Two families have banded together to push for the installation of lights and cameras on the Lady Bird Lake Trail right off Rainey Street. 

The family of Jason John and Martin Gutierrez both had loved ones last seen leaving Rainey Street on the trail only to be found a week later in the lake.

"It is pitch black. You can't see anything. I mean, there is no lighting," said Mitchell Gutierrez, brother to Martin Gutierrez.

Mitchell Gutierrez has been fighting to get lights and cameras installed on the trail since 2018. It is something he has wanted since his younger brother Martin went missing there four years ago. His body was found one week later in the lake.


"People are dying, and families are just being crushed and devastated through all of this. Something needs to be done," he said.

The location where Martin was found is almost the exact same spot 30-year-old Jason John’s body was found after he disappeared in early February. The John family had also been searching for a week before receiving the dreaded update.

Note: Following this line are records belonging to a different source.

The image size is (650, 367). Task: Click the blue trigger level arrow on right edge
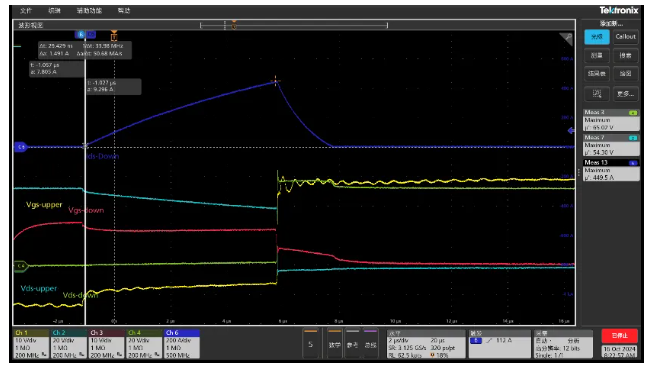[x=571, y=131]
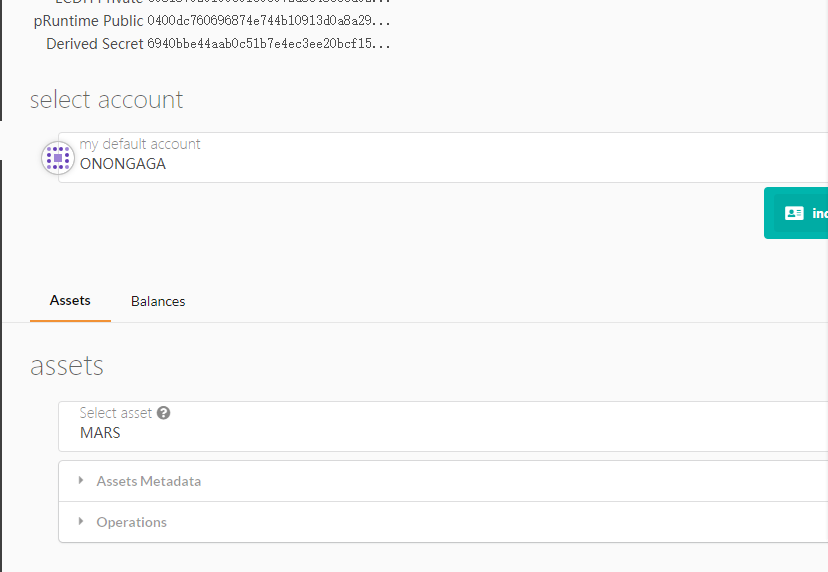Click the partially visible ECDH Private row
This screenshot has height=572, width=828.
pos(200,3)
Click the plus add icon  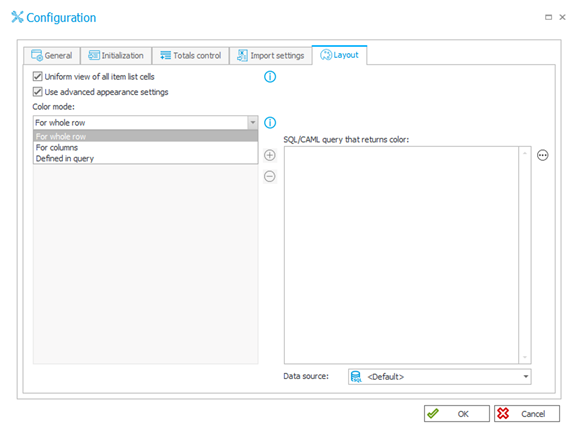[270, 155]
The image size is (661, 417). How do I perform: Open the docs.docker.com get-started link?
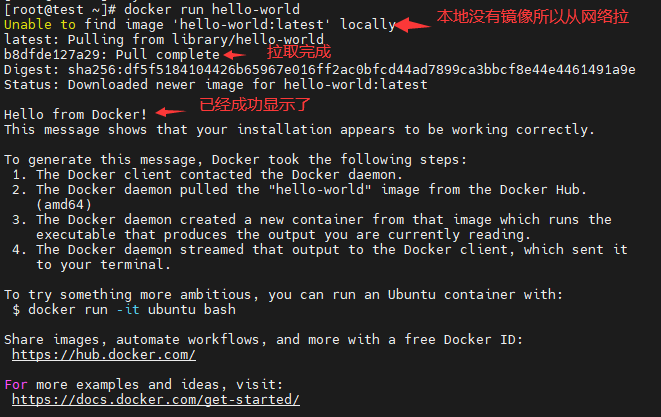(x=156, y=399)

"We're still in shock and we're still processing, but at least now we have closure," Rinju John told FOX 7 Austin the day after police found his brother Jason.

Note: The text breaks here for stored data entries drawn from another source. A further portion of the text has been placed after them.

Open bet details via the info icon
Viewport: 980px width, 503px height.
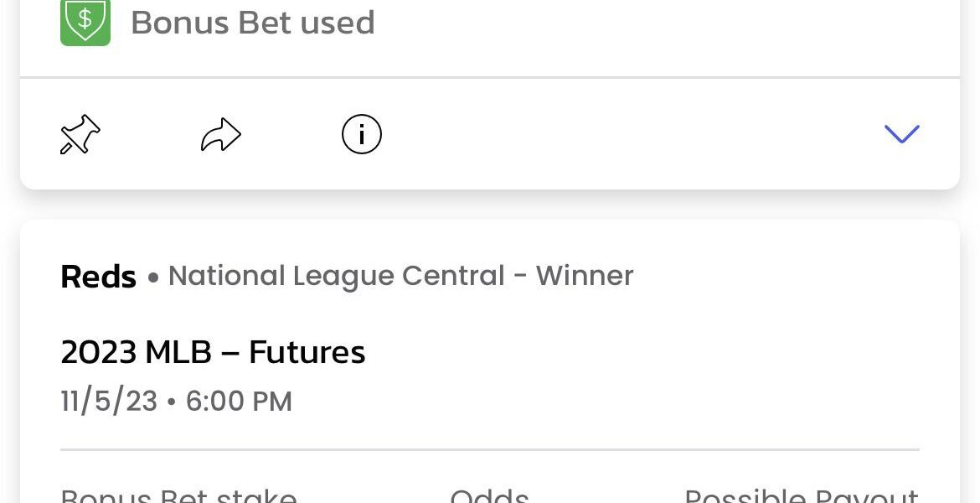pyautogui.click(x=362, y=134)
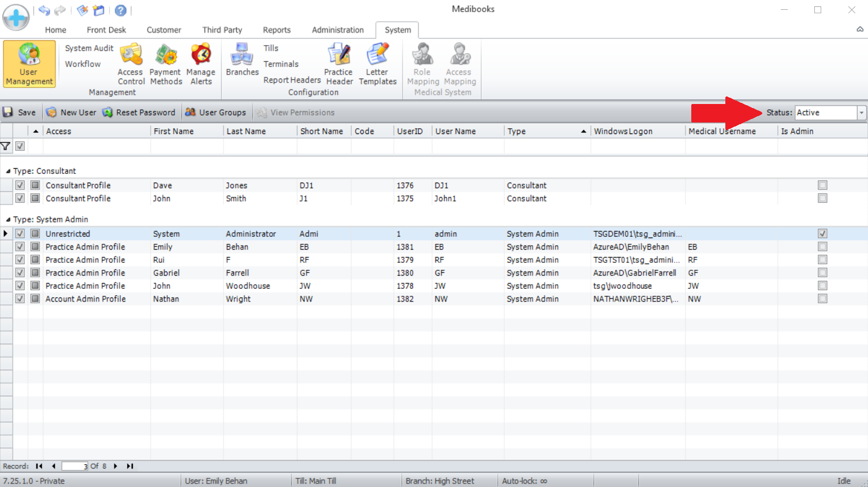
Task: Open the Access Control icon
Action: coord(131,64)
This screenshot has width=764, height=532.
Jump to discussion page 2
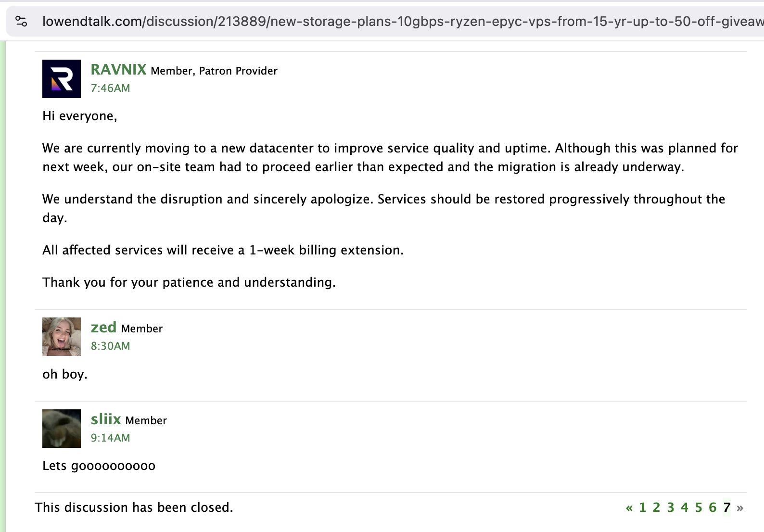(656, 507)

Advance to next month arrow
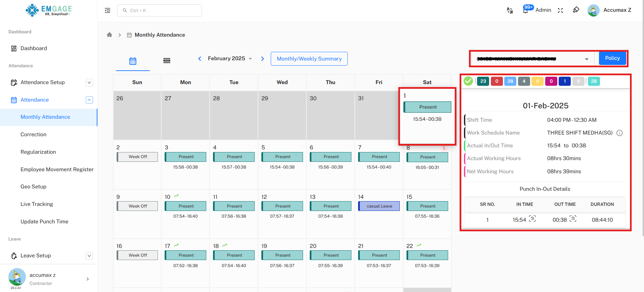tap(262, 59)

Mitchell says he reached out to the John family as soon as he heard Jason was missing. He says he saw similarities in both cases almost immediately. 

"Same thing: 2 a.m., Rainey Street, on a weekend, went missing out of the norm, didn't answer his phone. Seven days later, they found him," he said.

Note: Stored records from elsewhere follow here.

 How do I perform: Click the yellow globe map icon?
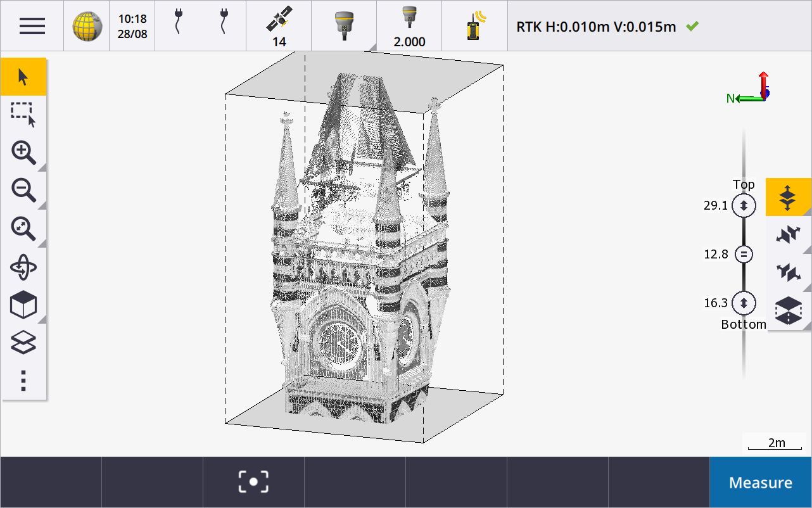87,26
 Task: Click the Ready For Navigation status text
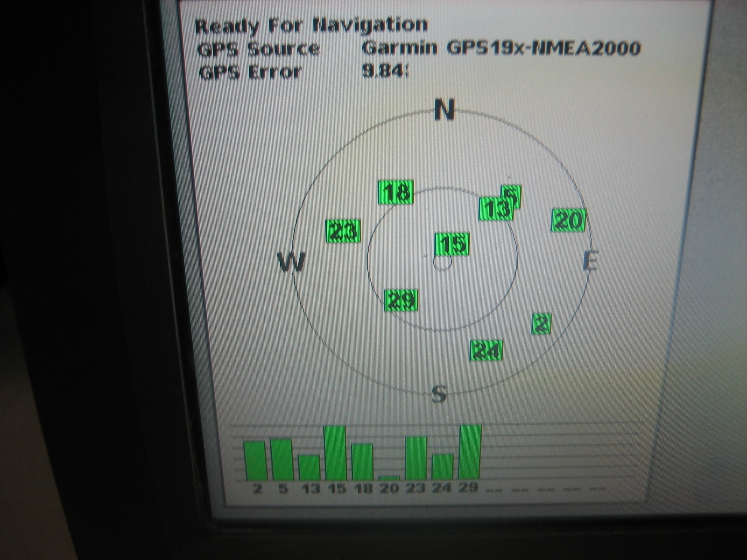coord(311,26)
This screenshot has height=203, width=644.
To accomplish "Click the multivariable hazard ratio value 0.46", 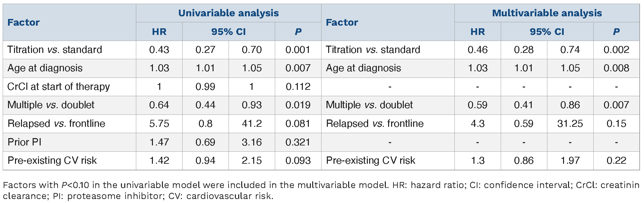I will point(477,50).
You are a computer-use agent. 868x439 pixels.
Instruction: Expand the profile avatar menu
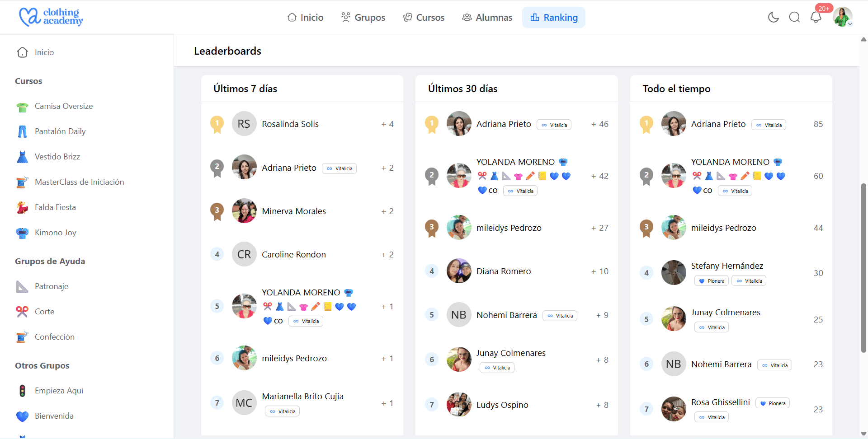click(x=843, y=17)
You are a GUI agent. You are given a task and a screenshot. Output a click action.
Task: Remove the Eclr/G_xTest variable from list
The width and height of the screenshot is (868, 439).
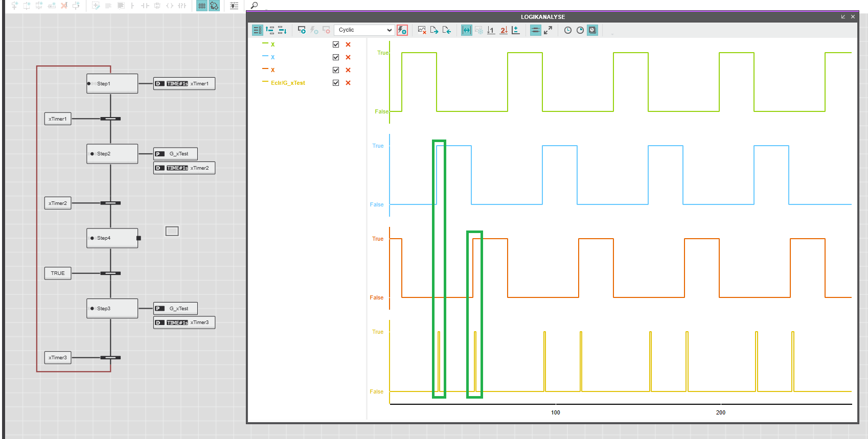(348, 83)
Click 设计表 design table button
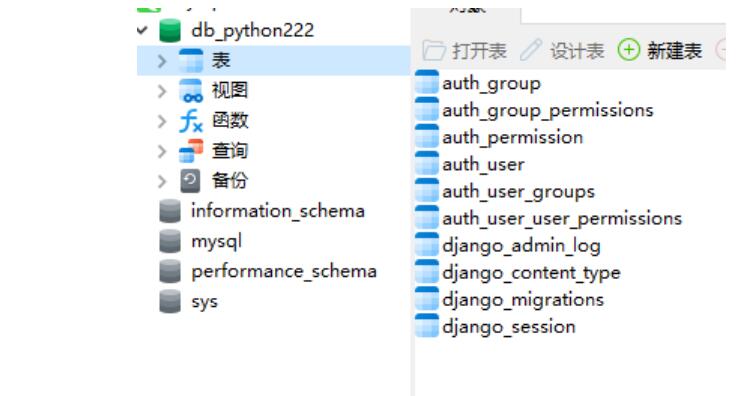754x396 pixels. 562,50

He says connecting with Jason's older brother Rinju for the first time was surreal.

"It was like I was talking in a mirror. That shock, that pain, that you don't know what to say, what to do, what to feel," said Mitchell.

Now the two families have banded together for a similar goal. A goal to make sure this does not happen to another family again.

"We want this to be something that changes Austin. We want that trail to be lit up. It's hard to believe in 2023 that the entire trail has no cameras on it. There's very little lighting. It's incredibly dark over there and that has to be fixed," said Rinju.

Both families recently sat down with state and local leaders to discuss the idea of lights and cameras on the trails. They feel their plea for change might actually become a reality. If and when it happens, Mitchell says it will be the ultimate testimony to both lives lost.

"Surveillance and lighting will mean that we actually made a change, that something happened, that my brother's death won't go in vain," said Mitchell.